[Collected data entries]
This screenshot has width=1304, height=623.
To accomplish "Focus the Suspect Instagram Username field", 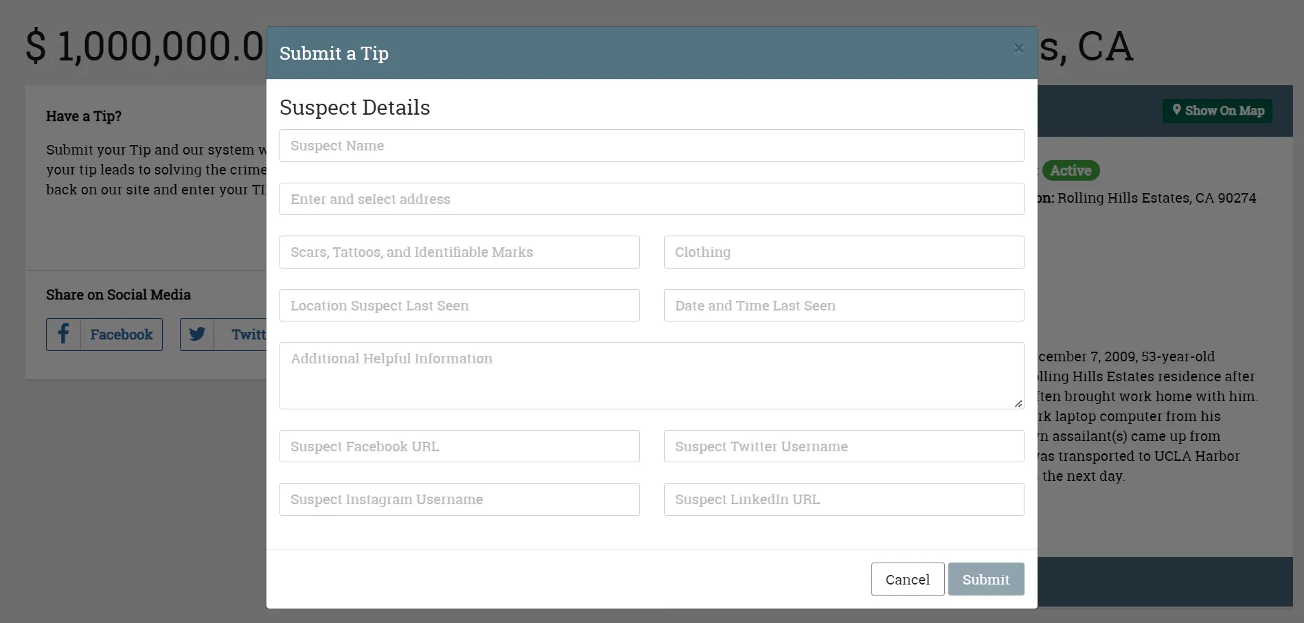I will pos(459,499).
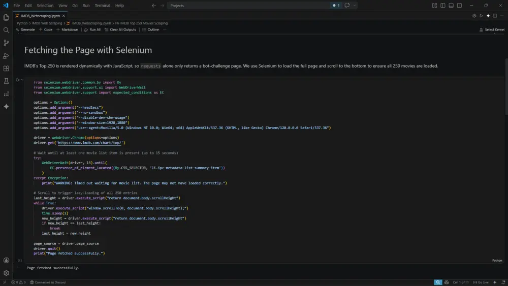508x286 pixels.
Task: Open the Source Control view
Action: [6, 43]
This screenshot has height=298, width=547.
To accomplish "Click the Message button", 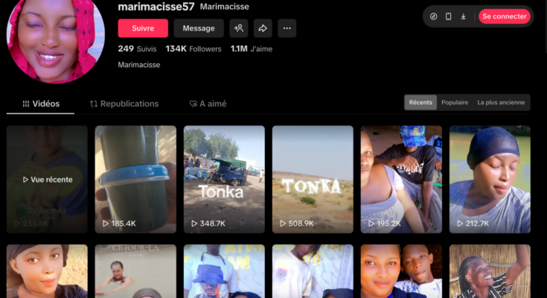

• Exercise instructions: The result is an exact copy of the lines from the one holding "This screenshot has height=298, width=547." through the final line of the data above, both ends included, minus the pictures.

• Task solution:
This screenshot has height=298, width=547.
To accomplish "Click the Message button", 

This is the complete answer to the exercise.